### [阅读原文]
○ ○ ○ ○ ○ ○ ○
使用Flume采集数据上传到HDFS实验总结 flume采集kafka数据写入hdfs

转载

mob64ca14010a69 2024-05-15 20:56:54

1、Flume介绍

Flume是一个分布式、可靠、和高可用的海量日志聚合的系统，支持在系统中定制各类数据发送方，用于收集数据；同时，Flume提供对数据进行简单处理，并写到各种数据接受方（可定制）的能力。

设计目标：

可靠性当节点出现故障时，日志能够被传送到其他节点上而不会丢失。Flume提供了三种级别的可靠性保障，从强到弱依次分别为：end-to-end（收到数据agent首先将event写到磁盘上，当数据传送成功后，再删除；如果数据发送失败，可以重新发送。），Store on failure（这也是scribe采用的策略，当数据接收方crash时，将数据写到本地，待恢复后，继续发送），Best effort（数据发送到接收方后，不会进行确认）。
可扩展性Flume采用了三层架构，分别为agent，collector和storage，每一层均可以水平扩展。其中，所有agent和collector由master统一管理，这使得系统容易监控和维护，且master允许有多个（使用ZooKeeper进行管理和负载均衡），这就避免了单点故障问题。
可管理性所有agent和colletor由master统一管理，这使得系统便于维护。多master情况，Flume利用ZooKeeper和gossip，保证动态配置数据的一致性。用户可以在master上查看各个数据源或者数据流执行情况，且可以对各个数据源配置和动态加载。Flume提供了web 和shell script command两种形式对数据流进行管理。
功能可扩展性用户可以根据需要添加自己的agent，collector或者storage。此外，Flume自带了很多组件，包括各种agent（file， syslog等），collector和storage（file，HDFS等）。
一般实时系统，所选用组件如下：

数据采集：负责从各节点上实时采集数据，选用cloudera的flume来实现
数据接入：由于采集数据的速度和数据处理的速度不一定同步，因此添加一个消息中间件来作为缓冲，选用apache的kafka
流式计算：对采集到的数据进行实时分析，选用apache的storm
数据输出：对分析后的结果持久化，暂定用mysql ，另一方面是模块化之后，假如当Storm挂掉了之后，数据采集和数据接入还是继续在跑着，数据不会丢失，storm起来之后可以继续进行流式计算；

3、Flume 的一些核心概念

使用Flume采集数据上传到HDFS实验总结 flume采集kafka数据写入hdfs_kafka

3、Flume的整体构成图

使用Flume采集数据上传到HDFS实验总结 flume采集kafka数据写入hdfs_数据_02

以上内容来自

4、实例应用

4.1 flume接收数据到指定文件

flume.conf配置

# Flume agent config
a1.channels = c1
a1.sources = r1
a1.sinks = k1

a1.channels.c1.type = memory

a1.sources.r1.channels = c1
a1.sources.r1.type = avro
# For using a thrift source set the following instead of the above line.
# a1.source.r1.type = thrift
a1.sources.r1.bind = 0.0.0.0
a1.sources.r1.port = 41414

a1.sinks.k1.channel = c1
a1.sinks.k1.type = file_roll
a1.sinks.k1.sink.directory =/var/flume_log

app启动类App.java

package com.bigdata.flume;

/**   
 * @ClassName:  App   
 * @Description:TODO(启动类)   
 * @author: Jimu 
 * @email:  maker2win@163.com 
 * @date:   2019年2月11日 下午5:23:10   
 *     
 * @Copyright: 2019 www.maker-win.net Inc. All rights reserved. 
 *  
 */ 
public class App 
{
	public static void main(String[] args) {
	    MyRpcClientFacade client = new MyRpcClientFacade();
	    // Initialize client with the remote Flume agent's host and port
	    client.init("node6.sdp.cn", 41414);

	    // Send 10 events to the remote Flume agent. That agent should be
	    // configured to listen with an AvroSource.
○ ○ ○ ○ ○ ○ ○
将上文这篇介绍Flume的技术文章中，从“mob64ca14010a69 2024-05-15 20:56:54”开始、一直到“和shell script command两种形式对数据流进行管理。”为止的内容逐字照录下来。

### [数据摘录]
○ ○ ○ ○ ○ ○ ○
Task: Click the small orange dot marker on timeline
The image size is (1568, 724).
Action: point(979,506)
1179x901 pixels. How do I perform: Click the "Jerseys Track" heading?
○ ○ ○ ○ ○ ○ ○
### [参考答案]
mob64ca14010a69 2024-05-15 20:56:54

1、Flume介绍

Flume是一个分布式、可靠、和高可用的海量日志聚合的系统，支持在系统中定制各类数据发送方，用于收集数据；同时，Flume提供对数据进行简单处理，并写到各种数据接受方（可定制）的能力。

设计目标：

可靠性当节点出现故障时，日志能够被传送到其他节点上而不会丢失。Flume提供了三种级别的可靠性保障，从强到弱依次分别为：end-to-end（收到数据agent首先将event写到磁盘上，当数据传送成功后，再删除；如果数据发送失败，可以重新发送。），Store on failure（这也是scribe采用的策略，当数据接收方crash时，将数据写到本地，待恢复后，继续发送），Best effort（数据发送到接收方后，不会进行确认）。
可扩展性Flume采用了三层架构，分别为agent，collector和storage，每一层均可以水平扩展。其中，所有agent和collector由master统一管理，这使得系统容易监控和维护，且master允许有多个（使用ZooKeeper进行管理和负载均衡），这就避免了单点故障问题。
可管理性所有agent和colletor由master统一管理，这使得系统便于维护。多master情况，Flume利用ZooKeeper和gossip，保证动态配置数据的一致性。用户可以在master上查看各个数据源或者数据流执行情况，且可以对各个数据源配置和动态加载。Flume提供了web 和shell script command两种形式对数据流进行管理。